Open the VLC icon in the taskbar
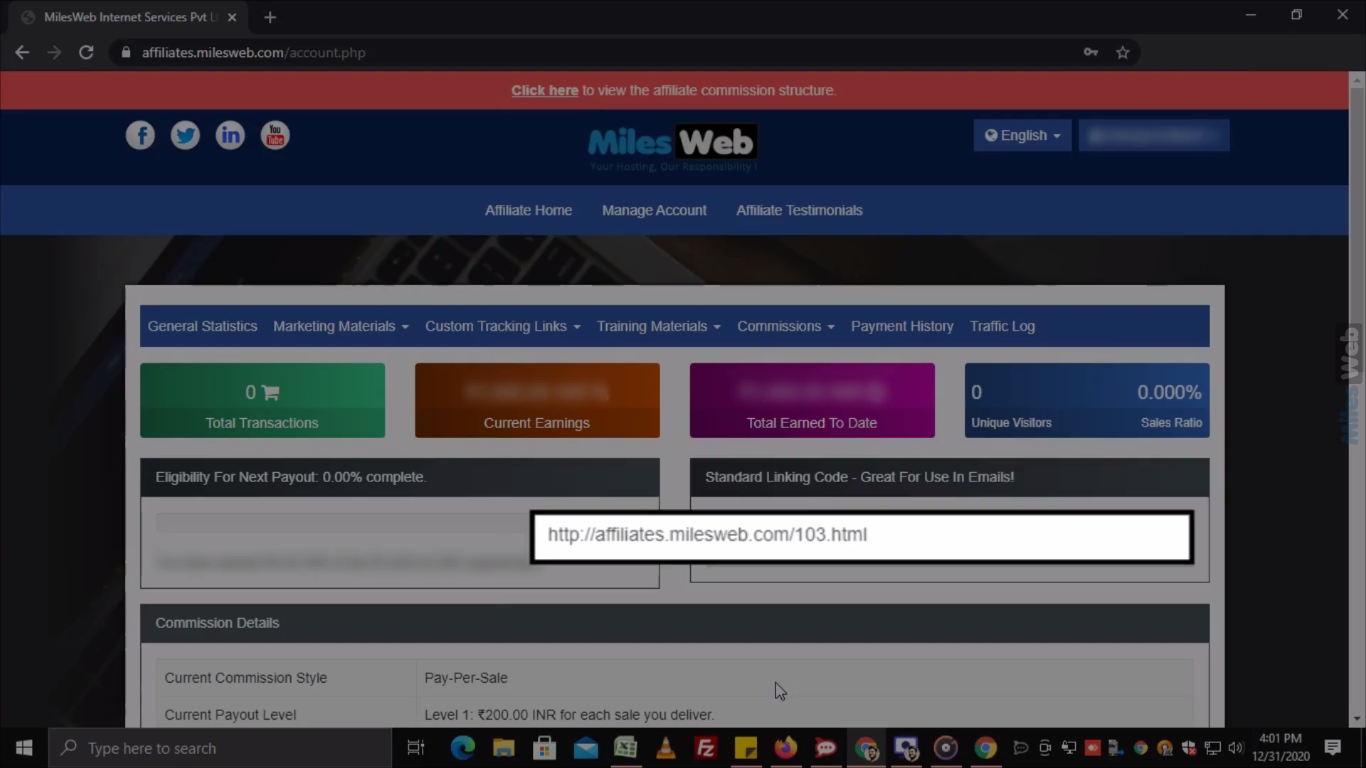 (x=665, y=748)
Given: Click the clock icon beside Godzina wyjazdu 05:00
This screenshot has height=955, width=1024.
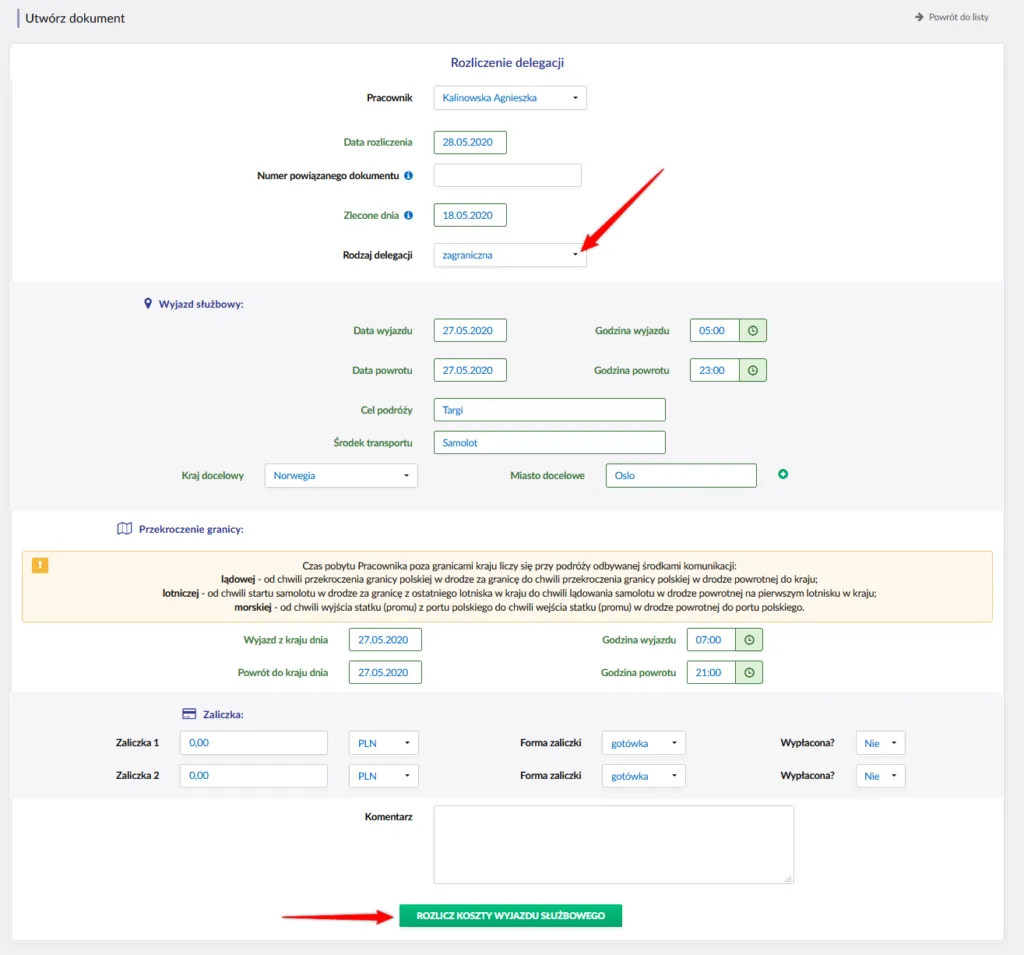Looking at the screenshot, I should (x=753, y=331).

+ + +

Every record above must be given again exactly; drop the pictures.

Open the VLC icon in the taskbar
 (x=665, y=748)
Given: Click the clock icon beside Godzina wyjazdu 05:00
This screenshot has height=955, width=1024.
Looking at the screenshot, I should (x=753, y=331).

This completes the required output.